Вот еще одно воспоминание. Чужие люди, суматоха, шум. Служанка вбегает с криком: "Рыбаки нашли труп — приплыл через водопады, они хотят занести его в прачечную". Мой отец отвечает: "Да, да, конечно". Мне почему-то очень захотелось увидеть мертвое тело. Мать удерживает меня и строго запрещает выходить в сад, но, как только мужчины уходят, я незаметно проникаю в сад и бегу к прачечной, но дверь туда заперта. Я обхожу дом сзади и смотрю на спускающийся по склону желоб, откуда тонкой струйкой вытекают кровь и вода. Мне это кажется необыкновенно интересным. Тогда мне было года четыре, не больше.
Другая картина. Я не могу уснуть, мечусь, дрожу. Отец берет меня на руки. Он ходит взад-вперед, напевая старые студенческие песни. Одну я помню особенно хорошо, она мне очень нравилась и всегда меня успокаивала. "Все молчит, все поникло…", — начало было примерно такое. Даже сегодня я помню, как звучал в ночной тишине его голос.

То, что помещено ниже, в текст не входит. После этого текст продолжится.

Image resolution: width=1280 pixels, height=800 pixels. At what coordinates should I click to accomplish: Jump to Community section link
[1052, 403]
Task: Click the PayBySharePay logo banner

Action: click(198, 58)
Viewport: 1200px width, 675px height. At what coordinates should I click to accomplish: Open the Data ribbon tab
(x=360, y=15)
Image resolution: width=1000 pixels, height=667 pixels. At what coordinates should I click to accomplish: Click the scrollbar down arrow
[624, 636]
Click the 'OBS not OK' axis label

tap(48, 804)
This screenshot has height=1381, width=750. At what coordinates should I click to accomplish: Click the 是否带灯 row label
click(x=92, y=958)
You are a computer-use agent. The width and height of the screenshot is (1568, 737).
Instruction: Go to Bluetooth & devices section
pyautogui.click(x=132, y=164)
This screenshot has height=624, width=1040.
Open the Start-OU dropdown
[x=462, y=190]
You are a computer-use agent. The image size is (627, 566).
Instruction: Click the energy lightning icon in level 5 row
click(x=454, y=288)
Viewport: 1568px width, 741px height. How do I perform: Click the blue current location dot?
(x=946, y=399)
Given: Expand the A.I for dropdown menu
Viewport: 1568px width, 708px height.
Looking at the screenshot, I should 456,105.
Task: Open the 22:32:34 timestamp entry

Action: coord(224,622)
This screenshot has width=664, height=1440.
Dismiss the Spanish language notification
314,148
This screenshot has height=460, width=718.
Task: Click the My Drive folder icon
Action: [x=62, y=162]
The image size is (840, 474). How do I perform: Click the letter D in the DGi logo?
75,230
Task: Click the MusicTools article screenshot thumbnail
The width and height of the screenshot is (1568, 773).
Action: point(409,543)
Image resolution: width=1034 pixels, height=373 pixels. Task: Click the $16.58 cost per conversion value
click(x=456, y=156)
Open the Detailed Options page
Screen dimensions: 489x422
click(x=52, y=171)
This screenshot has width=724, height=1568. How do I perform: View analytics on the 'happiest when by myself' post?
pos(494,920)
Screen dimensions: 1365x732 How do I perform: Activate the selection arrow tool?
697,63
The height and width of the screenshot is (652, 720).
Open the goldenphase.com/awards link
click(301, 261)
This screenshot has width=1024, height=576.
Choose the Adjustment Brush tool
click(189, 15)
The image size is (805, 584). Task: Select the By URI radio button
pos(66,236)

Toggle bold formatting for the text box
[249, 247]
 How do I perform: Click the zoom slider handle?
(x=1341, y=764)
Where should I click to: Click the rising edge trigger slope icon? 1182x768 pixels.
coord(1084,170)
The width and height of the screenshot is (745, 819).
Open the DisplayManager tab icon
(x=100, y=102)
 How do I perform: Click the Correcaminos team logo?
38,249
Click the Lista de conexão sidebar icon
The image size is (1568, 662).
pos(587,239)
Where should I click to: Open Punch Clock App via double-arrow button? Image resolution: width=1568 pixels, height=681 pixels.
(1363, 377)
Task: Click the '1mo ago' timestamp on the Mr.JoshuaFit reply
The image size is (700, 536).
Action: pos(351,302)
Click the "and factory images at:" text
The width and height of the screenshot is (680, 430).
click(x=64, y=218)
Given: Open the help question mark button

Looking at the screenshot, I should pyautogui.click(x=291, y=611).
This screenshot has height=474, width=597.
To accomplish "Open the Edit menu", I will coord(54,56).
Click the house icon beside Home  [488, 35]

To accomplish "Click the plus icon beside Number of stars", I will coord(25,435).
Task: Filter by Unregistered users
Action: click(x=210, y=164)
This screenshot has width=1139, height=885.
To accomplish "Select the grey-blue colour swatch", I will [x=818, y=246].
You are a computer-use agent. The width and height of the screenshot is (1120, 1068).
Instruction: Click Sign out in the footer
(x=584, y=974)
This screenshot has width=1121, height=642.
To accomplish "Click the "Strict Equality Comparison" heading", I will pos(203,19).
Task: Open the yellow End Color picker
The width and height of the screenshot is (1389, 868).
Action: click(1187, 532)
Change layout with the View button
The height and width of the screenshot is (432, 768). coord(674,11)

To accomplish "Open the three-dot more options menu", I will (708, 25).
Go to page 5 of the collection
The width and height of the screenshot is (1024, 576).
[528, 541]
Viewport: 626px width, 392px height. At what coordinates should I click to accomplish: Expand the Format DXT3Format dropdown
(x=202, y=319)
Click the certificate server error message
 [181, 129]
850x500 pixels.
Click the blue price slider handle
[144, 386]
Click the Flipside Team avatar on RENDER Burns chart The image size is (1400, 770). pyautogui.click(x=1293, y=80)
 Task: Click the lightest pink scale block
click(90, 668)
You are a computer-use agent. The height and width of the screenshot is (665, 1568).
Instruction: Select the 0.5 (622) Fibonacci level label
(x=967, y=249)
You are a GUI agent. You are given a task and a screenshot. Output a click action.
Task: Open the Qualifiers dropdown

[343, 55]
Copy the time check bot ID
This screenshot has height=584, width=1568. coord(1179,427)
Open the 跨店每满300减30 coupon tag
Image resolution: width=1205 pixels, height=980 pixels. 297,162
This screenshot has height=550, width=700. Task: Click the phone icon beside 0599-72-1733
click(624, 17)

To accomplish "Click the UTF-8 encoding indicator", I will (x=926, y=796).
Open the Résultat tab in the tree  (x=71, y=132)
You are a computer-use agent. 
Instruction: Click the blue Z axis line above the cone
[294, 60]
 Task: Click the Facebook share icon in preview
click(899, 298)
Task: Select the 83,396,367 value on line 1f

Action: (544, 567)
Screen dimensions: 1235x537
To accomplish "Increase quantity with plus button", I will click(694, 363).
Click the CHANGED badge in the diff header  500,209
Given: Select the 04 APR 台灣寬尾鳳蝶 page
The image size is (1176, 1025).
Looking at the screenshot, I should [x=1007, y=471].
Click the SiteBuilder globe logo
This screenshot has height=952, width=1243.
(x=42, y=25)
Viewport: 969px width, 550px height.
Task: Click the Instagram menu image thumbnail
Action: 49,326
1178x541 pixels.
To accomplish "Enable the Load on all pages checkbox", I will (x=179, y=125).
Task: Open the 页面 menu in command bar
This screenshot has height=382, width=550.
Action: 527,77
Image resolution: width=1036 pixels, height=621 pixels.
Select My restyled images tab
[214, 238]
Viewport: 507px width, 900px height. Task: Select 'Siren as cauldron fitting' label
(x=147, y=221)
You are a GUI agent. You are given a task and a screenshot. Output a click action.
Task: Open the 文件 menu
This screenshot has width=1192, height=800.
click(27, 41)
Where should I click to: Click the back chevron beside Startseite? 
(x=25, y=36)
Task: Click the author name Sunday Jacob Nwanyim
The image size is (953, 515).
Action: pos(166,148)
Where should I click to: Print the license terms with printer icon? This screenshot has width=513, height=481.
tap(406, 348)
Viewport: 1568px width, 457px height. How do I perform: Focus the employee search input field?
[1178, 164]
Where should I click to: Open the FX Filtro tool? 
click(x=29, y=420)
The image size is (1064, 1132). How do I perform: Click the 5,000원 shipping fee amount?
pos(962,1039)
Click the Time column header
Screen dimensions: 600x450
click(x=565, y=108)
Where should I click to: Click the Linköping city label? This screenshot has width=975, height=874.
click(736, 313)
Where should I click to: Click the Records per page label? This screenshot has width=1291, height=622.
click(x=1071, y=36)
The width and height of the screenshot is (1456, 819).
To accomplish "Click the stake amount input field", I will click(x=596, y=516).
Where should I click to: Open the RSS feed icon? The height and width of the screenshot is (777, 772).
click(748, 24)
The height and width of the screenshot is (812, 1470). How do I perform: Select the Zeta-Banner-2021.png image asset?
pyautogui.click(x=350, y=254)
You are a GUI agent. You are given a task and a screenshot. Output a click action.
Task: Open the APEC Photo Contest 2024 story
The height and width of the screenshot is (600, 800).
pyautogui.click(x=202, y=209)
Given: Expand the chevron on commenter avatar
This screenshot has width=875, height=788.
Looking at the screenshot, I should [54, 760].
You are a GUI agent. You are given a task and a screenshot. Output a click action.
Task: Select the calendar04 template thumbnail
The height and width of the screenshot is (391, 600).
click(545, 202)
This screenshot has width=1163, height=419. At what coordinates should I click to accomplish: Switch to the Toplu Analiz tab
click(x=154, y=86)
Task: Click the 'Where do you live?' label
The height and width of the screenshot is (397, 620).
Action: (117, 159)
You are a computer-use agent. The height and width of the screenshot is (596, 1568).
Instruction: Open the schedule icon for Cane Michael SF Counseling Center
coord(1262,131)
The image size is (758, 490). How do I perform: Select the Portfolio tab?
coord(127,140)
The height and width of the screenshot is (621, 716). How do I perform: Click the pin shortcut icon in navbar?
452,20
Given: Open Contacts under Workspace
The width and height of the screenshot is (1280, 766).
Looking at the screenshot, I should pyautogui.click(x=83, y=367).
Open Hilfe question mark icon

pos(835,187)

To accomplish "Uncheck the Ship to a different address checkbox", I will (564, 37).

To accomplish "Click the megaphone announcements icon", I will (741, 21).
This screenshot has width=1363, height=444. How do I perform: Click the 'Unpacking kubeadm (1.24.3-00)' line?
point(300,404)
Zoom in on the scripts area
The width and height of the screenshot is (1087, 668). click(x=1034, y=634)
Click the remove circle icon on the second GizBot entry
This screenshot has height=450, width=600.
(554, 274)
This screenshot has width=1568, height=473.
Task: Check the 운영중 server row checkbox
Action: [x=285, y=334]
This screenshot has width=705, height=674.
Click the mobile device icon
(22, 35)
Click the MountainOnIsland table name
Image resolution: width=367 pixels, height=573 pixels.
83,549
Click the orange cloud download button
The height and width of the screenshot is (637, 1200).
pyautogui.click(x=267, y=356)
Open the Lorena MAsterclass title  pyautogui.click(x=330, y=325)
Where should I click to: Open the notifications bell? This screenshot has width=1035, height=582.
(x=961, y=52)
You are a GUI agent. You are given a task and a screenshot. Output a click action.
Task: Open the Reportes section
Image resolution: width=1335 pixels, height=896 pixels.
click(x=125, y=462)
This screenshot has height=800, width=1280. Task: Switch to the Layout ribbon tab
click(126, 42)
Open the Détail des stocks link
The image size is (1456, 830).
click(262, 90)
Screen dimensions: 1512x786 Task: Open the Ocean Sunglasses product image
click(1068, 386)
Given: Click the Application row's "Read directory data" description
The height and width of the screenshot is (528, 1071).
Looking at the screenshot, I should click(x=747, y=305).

…У меня была экзема, как позже я узнал от матери. Вокруг смутные намеки на неблагополучный брак моих родителей. Моя болезнь в 1878 году, очевидно, была вызвана их временным расставанием. Мать тогда провела несколько месяцев в больнице в Базеле, и, болезнь ее, по-видимому, тоже была связана с семейными неурядицами. Меня взяла к себе незамужняя тетка, которая была почти на двадцать лет старше матери. Я помню, что был очень обеспокоен отсутствием матери. С тех пор я всегда чувствовал недоверие, когда кто-нибудь при мне произносил слово "любовь". Чувство, которое у меня ассоциировалось со словом "женщина", было чувством естественной незащищенности. С другой стороны, слово "отец" означало надежность и слабость. Это был подсознательный импульс, с которого все начиналось. Позднее мои ранние впечатления откорректировались: я доверял друзьям мужчинам — и был разочарован, не доверял женщинам — и не обманулся.